(Data under study begins)

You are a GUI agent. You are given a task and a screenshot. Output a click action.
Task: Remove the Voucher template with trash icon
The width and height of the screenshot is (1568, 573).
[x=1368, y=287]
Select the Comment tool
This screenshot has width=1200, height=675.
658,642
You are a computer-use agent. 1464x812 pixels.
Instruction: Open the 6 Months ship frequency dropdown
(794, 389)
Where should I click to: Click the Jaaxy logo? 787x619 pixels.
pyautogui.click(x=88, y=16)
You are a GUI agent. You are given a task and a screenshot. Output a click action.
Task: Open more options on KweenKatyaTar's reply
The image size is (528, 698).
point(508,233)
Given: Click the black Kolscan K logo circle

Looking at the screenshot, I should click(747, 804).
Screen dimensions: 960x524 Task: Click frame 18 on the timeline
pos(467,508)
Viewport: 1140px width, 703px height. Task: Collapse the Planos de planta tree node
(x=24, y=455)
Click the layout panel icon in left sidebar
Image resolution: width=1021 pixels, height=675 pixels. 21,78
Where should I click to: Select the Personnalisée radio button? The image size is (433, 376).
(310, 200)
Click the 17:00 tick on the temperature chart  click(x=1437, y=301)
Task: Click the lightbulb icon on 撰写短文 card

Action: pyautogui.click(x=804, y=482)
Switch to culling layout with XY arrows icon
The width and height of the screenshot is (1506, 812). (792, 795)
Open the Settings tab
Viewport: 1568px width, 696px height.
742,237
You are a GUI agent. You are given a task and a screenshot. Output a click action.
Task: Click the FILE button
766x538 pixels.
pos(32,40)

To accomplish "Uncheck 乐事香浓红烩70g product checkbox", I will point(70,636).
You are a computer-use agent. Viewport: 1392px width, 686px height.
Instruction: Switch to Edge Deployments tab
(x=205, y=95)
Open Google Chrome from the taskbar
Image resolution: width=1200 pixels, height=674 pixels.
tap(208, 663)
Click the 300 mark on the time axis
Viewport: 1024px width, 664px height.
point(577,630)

(Data under study ends)

From the line with "766x538 pixels." to the final line of the data above, please reproduce every line exactly and add nothing.

766x538 pixels.
pos(32,40)

To accomplish "Uncheck 乐事香浓红烩70g product checkbox", I will point(70,636).
You are a computer-use agent. Viewport: 1392px width, 686px height.
Instruction: Switch to Edge Deployments tab
(x=205, y=95)
Open Google Chrome from the taskbar
Image resolution: width=1200 pixels, height=674 pixels.
tap(208, 663)
Click the 300 mark on the time axis
Viewport: 1024px width, 664px height.
point(577,630)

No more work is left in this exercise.